質量分析装置では、前段から送られて来るイオンを収束し、場合によっては加速して後段の例えば四重極質量フィルタ等の質量分析器に送り込むために、イオンレンズやイオンガイドと呼ばれるイオン輸送光学系が用いられる。こうしたイオン輸送光学系の1つとして、従来より、四重極、八重極などの多重極ロッド型の構成が利用されている。また、イオンを質量に応じて分離するための質量分析器としてよく用いられる四重極質量フィルタでは、四重極ロッド電極本体へのイオンの導入を円滑に行うために、その本体の前段に短い四重極ロッド電極から成るプレフィルタ(又はプリロッドとも呼ばれる)が配置されることがあるが、このプレフィルタもイオン輸送光学系の一種であるとみることができる。
図15(a)は一般的な四重極ロッド型のイオンガイド710の概略斜視図、(b)はイオン光軸Cに直交する面内でのイオンガイドの平面図である。このイオンガイド710は、円柱(又は円筒)形状の4本のロッド電極711〜714がイオン光軸Cを取り囲むように互いに平行に配置された構造を有している。一般的には、図15(b)中に示すように、イオン光軸Cを挟んで対向する2本のロッド電極711と713には同一の高周波電圧V・cosωtが印加され、これと周方向に隣接する2本のロッド電極712、714には先の高周波電圧V・cosωtと振幅が同一で位相が反転された高周波電圧−V・cosωtが印加される。このように印加される高周波電圧±V・cosωtにより4本のロッド電極711〜714で囲まれる空間に四重極高周波電場が形成され、この電場中でイオンを振動させつつイオン光軸C付近に収束させながら後段に輸送することができる。

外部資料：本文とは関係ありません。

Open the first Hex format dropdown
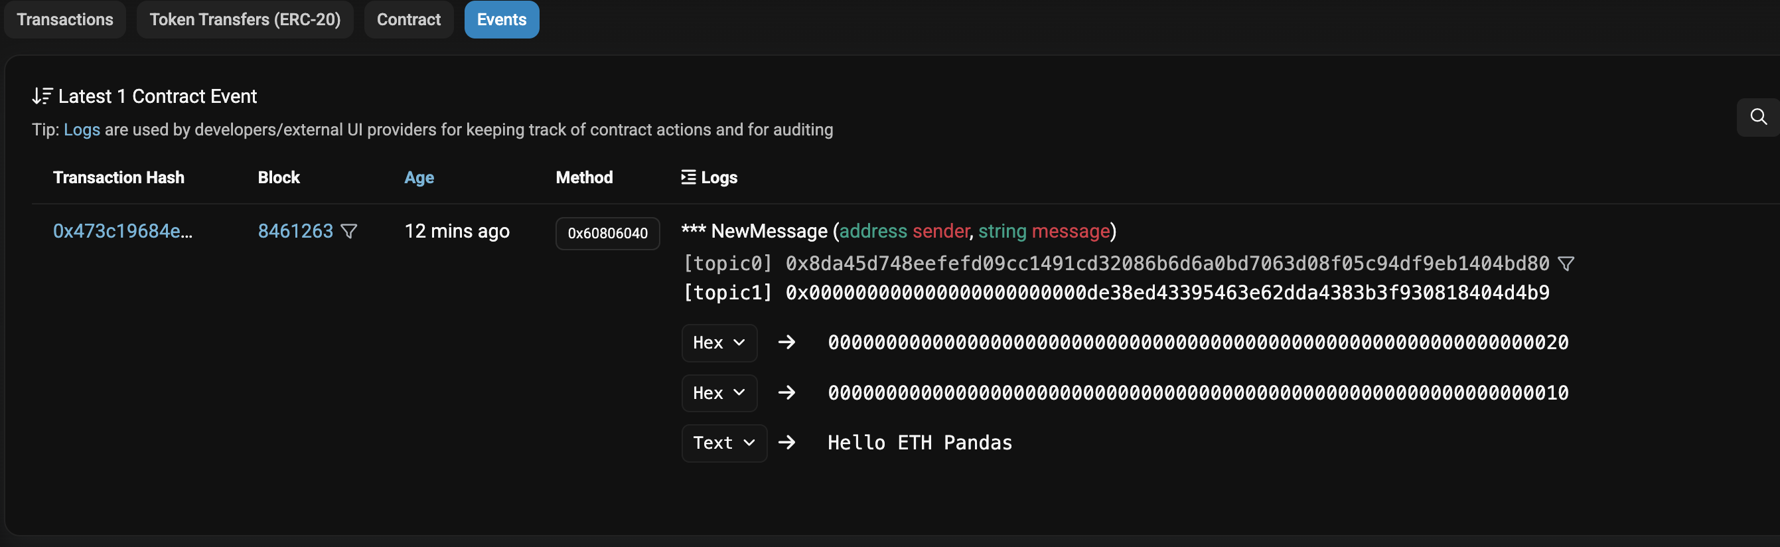 (719, 343)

図16は八重極ロッド型のイオンガイド720のイオン光軸Cに直交する面内での平面図である。八重極型では円柱又は円筒形状の8本のロッド電極721〜728が内接円に接するようにイオン光軸Cの周りに等角度間隔で配置されている。この場合に各ロッド電極721〜728に印加される高周波電圧も四重極の場合と同様である。

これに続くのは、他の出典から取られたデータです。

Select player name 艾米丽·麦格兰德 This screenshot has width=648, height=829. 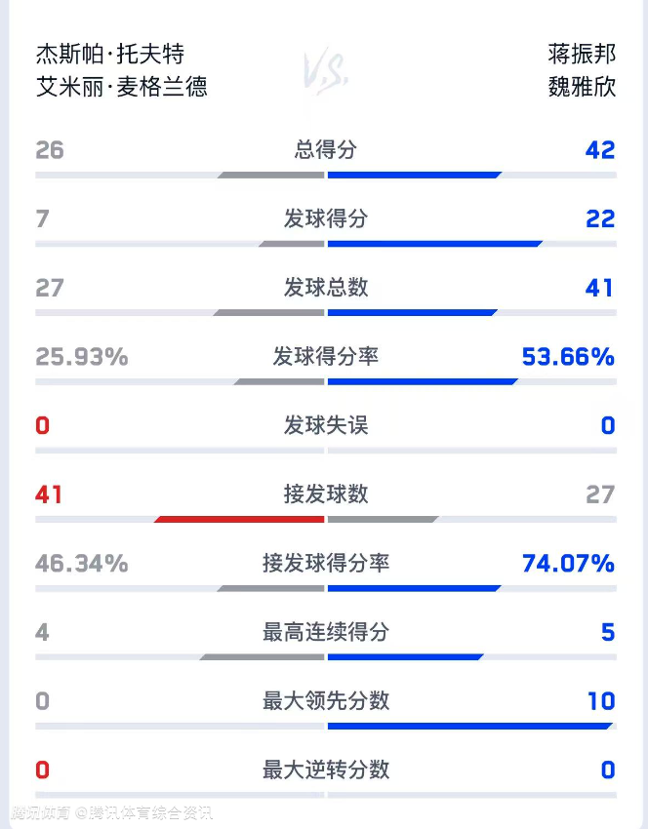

上述のような四重極又はそれ以上の多重極ロッド型イオン輸送光学系では、その極子の数によってロッド電極で囲まれる空間に形成される高周波電場の形状が異なり、それに伴い、イオンビームの収束性、イオン透過性(トランスミッション)、イオン受容性(アクセプタンス)、或いは質量選択性などのイオン光学特性も相違する。一般に、極数の少ない四重極のほうが中性分子との衝突冷却(クーリング)によるビーム収束性や質量選択性が良好であり、極数が増加するに従ってビーム収束性や質量選択性は低下する反面、イオントランスミッションやイオンアクセプタンスは向上すると言える。
このように従来型のイオン輸送光学系では極数によりイオン光学特性が異なるために、そのイオン輸送光学系が使用される雰囲気(例えばガス圧など)や前段、後段に配置されるイオン光学素子との関係などに合わせて適当な極数が選択され、さらにその極数の条件の下でロッド電極の径や長さなどのパラメータを決めるように設計が行われるのが一般的である。しかしながら、従来型のイオン輸送光学系では、パラメータの選択の自由度が小さいために必ずしも用途に応じた最適なイオン光学特性を有するイオン輸送光学系を用いることができず、そのために検出感度や精度を上げることが難しい場合がある。
近年、分析対象物質の種類の多様化や複雑化、或いは迅速な分析の要求などに対応するため、質量分析装置のさらなる高感度化、高精度化やハイスループット化などが求められている。こうした要求に応えるために、イオン輸送光学系においても性能の向上を図る必要があるものの、実際には、上記理由により従来の多重極ロッド型の構成を基本とした性能向上には限界がある。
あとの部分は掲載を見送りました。